# What is needed
Repeat each record word for word.

(Stored items)

++++++++

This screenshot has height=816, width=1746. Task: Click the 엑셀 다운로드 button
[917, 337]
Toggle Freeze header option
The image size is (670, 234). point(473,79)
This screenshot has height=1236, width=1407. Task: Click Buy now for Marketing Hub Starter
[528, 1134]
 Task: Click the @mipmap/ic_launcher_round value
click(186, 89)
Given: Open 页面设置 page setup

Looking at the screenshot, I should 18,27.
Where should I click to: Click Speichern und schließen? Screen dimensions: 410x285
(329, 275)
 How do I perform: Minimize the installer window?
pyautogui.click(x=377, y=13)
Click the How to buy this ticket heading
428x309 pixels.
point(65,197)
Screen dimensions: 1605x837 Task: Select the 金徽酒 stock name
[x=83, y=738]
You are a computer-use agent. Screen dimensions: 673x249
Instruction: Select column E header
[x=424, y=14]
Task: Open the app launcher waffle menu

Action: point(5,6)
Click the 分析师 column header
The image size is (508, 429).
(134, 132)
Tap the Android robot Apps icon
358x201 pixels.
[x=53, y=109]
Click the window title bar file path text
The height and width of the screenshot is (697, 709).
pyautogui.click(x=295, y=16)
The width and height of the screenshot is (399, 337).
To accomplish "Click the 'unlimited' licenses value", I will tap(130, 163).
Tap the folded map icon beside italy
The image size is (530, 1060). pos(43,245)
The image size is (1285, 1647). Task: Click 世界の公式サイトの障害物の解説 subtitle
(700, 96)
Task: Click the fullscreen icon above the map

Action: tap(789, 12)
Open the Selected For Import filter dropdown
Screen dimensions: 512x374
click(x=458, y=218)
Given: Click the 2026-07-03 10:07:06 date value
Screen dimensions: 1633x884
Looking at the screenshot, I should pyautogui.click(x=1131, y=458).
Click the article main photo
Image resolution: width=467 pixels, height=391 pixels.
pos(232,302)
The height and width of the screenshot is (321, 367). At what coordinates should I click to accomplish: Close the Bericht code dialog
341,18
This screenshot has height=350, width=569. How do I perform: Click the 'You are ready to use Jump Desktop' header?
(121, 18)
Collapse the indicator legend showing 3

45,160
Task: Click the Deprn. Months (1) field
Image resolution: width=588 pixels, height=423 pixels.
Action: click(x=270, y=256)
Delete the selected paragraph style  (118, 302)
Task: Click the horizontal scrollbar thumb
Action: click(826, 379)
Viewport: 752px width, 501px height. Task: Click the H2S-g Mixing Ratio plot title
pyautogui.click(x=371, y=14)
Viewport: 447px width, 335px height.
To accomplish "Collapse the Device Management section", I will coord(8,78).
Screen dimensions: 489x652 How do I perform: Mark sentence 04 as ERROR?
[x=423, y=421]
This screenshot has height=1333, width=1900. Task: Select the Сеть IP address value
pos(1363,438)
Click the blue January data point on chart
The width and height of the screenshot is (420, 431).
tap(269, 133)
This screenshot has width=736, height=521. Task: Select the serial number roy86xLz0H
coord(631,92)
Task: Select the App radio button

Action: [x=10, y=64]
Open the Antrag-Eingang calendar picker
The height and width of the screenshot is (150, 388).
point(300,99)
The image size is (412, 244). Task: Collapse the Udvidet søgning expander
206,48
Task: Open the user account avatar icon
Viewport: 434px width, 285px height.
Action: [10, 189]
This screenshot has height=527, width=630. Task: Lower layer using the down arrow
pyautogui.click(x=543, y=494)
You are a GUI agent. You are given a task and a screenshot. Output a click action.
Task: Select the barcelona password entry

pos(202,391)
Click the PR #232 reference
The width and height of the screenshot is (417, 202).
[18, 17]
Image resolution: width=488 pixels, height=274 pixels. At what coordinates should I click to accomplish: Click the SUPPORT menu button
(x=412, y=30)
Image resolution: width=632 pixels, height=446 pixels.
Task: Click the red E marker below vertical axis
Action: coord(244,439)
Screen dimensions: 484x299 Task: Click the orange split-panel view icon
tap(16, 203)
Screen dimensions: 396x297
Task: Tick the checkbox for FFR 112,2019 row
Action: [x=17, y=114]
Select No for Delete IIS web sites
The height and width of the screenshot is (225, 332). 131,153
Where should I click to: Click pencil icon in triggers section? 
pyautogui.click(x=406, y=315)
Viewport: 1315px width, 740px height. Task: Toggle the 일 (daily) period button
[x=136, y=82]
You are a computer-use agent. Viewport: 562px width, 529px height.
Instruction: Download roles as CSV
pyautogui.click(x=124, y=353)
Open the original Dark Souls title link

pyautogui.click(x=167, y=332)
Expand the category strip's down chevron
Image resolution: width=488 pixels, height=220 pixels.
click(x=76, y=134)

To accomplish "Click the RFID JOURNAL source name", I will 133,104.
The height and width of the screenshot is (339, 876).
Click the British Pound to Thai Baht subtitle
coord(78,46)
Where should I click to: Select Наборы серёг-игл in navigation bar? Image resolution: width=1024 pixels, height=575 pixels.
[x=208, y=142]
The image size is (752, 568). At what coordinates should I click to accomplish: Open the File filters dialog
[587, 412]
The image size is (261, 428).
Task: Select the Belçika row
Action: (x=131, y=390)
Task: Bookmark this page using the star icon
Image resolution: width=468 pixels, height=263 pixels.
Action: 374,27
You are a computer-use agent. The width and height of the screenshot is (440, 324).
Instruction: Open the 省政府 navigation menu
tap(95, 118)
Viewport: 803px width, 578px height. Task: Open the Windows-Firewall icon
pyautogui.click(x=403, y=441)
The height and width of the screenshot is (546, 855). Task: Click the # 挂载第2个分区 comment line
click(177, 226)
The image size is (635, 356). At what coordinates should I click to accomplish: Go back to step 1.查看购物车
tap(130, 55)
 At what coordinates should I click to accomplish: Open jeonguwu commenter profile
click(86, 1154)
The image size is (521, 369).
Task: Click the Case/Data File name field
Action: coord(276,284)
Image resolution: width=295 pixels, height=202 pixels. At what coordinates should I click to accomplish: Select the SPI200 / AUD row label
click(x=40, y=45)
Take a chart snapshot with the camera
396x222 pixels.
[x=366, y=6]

++++++++

# Written reply
This screenshot has height=816, width=1746. Task: Click the 엑셀 다운로드 button
[917, 337]
Toggle Freeze header option
The image size is (670, 234). point(473,79)
This screenshot has height=1236, width=1407. Task: Click Buy now for Marketing Hub Starter
[528, 1134]
 Task: Click the @mipmap/ic_launcher_round value
click(186, 89)
Given: Open 页面设置 page setup

Looking at the screenshot, I should 18,27.
Where should I click to: Click Speichern und schließen? Screen dimensions: 410x285
(329, 275)
 How do I perform: Minimize the installer window?
pyautogui.click(x=377, y=13)
Click the How to buy this ticket heading
428x309 pixels.
point(65,197)
Screen dimensions: 1605x837 Task: Select the 金徽酒 stock name
[x=83, y=738]
You are a computer-use agent. Screen dimensions: 673x249
Instruction: Select column E header
[x=424, y=14]
Task: Open the app launcher waffle menu

Action: point(5,6)
Click the 分析师 column header
The image size is (508, 429).
(134, 132)
Tap the Android robot Apps icon
358x201 pixels.
[x=53, y=109]
Click the window title bar file path text
The height and width of the screenshot is (697, 709).
pyautogui.click(x=295, y=16)
The width and height of the screenshot is (399, 337).
To accomplish "Click the 'unlimited' licenses value", I will tap(130, 163).
Tap the folded map icon beside italy
The image size is (530, 1060). pos(43,245)
The image size is (1285, 1647). Task: Click 世界の公式サイトの障害物の解説 subtitle
(700, 96)
Task: Click the fullscreen icon above the map

Action: tap(789, 12)
Open the Selected For Import filter dropdown
Screen dimensions: 512x374
click(x=458, y=218)
Given: Click the 2026-07-03 10:07:06 date value
Screen dimensions: 1633x884
Looking at the screenshot, I should pyautogui.click(x=1131, y=458).
Click the article main photo
Image resolution: width=467 pixels, height=391 pixels.
pos(232,302)
The height and width of the screenshot is (321, 367). At what coordinates should I click to accomplish: Close the Bericht code dialog
341,18
This screenshot has height=350, width=569. How do I perform: Click the 'You are ready to use Jump Desktop' header?
(121, 18)
Collapse the indicator legend showing 3

45,160
Task: Click the Deprn. Months (1) field
Image resolution: width=588 pixels, height=423 pixels.
Action: click(x=270, y=256)
Delete the selected paragraph style  (118, 302)
Task: Click the horizontal scrollbar thumb
Action: click(826, 379)
Viewport: 752px width, 501px height. Task: Click the H2S-g Mixing Ratio plot title
pyautogui.click(x=371, y=14)
Viewport: 447px width, 335px height.
To accomplish "Collapse the Device Management section", I will coord(8,78).
Screen dimensions: 489x652 How do I perform: Mark sentence 04 as ERROR?
[x=423, y=421]
This screenshot has height=1333, width=1900. Task: Select the Сеть IP address value
pos(1363,438)
Click the blue January data point on chart
The width and height of the screenshot is (420, 431).
tap(269, 133)
This screenshot has width=736, height=521. Task: Select the serial number roy86xLz0H
coord(631,92)
Task: Select the App radio button

Action: [x=10, y=64]
Open the Antrag-Eingang calendar picker
The height and width of the screenshot is (150, 388).
point(300,99)
The image size is (412, 244). Task: Collapse the Udvidet søgning expander
206,48
Task: Open the user account avatar icon
Viewport: 434px width, 285px height.
Action: [10, 189]
This screenshot has height=527, width=630. Task: Lower layer using the down arrow
pyautogui.click(x=543, y=494)
You are a GUI agent. You are given a task and a screenshot. Output a click action.
Task: Select the barcelona password entry

pos(202,391)
Click the PR #232 reference
The width and height of the screenshot is (417, 202).
[18, 17]
Image resolution: width=488 pixels, height=274 pixels. At what coordinates should I click to accomplish: Click the SUPPORT menu button
(x=412, y=30)
Image resolution: width=632 pixels, height=446 pixels.
Task: Click the red E marker below vertical axis
Action: coord(244,439)
Screen dimensions: 484x299 Task: Click the orange split-panel view icon
tap(16, 203)
Screen dimensions: 396x297
Task: Tick the checkbox for FFR 112,2019 row
Action: [x=17, y=114]
Select No for Delete IIS web sites
The height and width of the screenshot is (225, 332). 131,153
Where should I click to: Click pencil icon in triggers section? 
pyautogui.click(x=406, y=315)
Viewport: 1315px width, 740px height. Task: Toggle the 일 (daily) period button
[x=136, y=82]
You are a computer-use agent. Viewport: 562px width, 529px height.
Instruction: Download roles as CSV
pyautogui.click(x=124, y=353)
Open the original Dark Souls title link

pyautogui.click(x=167, y=332)
Expand the category strip's down chevron
Image resolution: width=488 pixels, height=220 pixels.
click(x=76, y=134)

To accomplish "Click the RFID JOURNAL source name", I will 133,104.
The height and width of the screenshot is (339, 876).
Click the British Pound to Thai Baht subtitle
coord(78,46)
Where should I click to: Select Наборы серёг-игл in navigation bar? Image resolution: width=1024 pixels, height=575 pixels.
[x=208, y=142]
The image size is (752, 568). At what coordinates should I click to accomplish: Open the File filters dialog
[587, 412]
The image size is (261, 428).
Task: Select the Belçika row
Action: (x=131, y=390)
Task: Bookmark this page using the star icon
Image resolution: width=468 pixels, height=263 pixels.
Action: 374,27
You are a computer-use agent. The width and height of the screenshot is (440, 324).
Instruction: Open the 省政府 navigation menu
tap(95, 118)
Viewport: 803px width, 578px height. Task: Open the Windows-Firewall icon
pyautogui.click(x=403, y=441)
The height and width of the screenshot is (546, 855). Task: Click the # 挂载第2个分区 comment line
click(177, 226)
The image size is (635, 356). At what coordinates should I click to accomplish: Go back to step 1.查看购物车
tap(130, 55)
 At what coordinates should I click to accomplish: Open jeonguwu commenter profile
click(86, 1154)
The image size is (521, 369).
Task: Click the Case/Data File name field
Action: coord(276,284)
Image resolution: width=295 pixels, height=202 pixels. At what coordinates should I click to accomplish: Select the SPI200 / AUD row label
click(x=40, y=45)
Take a chart snapshot with the camera
396x222 pixels.
[x=366, y=6]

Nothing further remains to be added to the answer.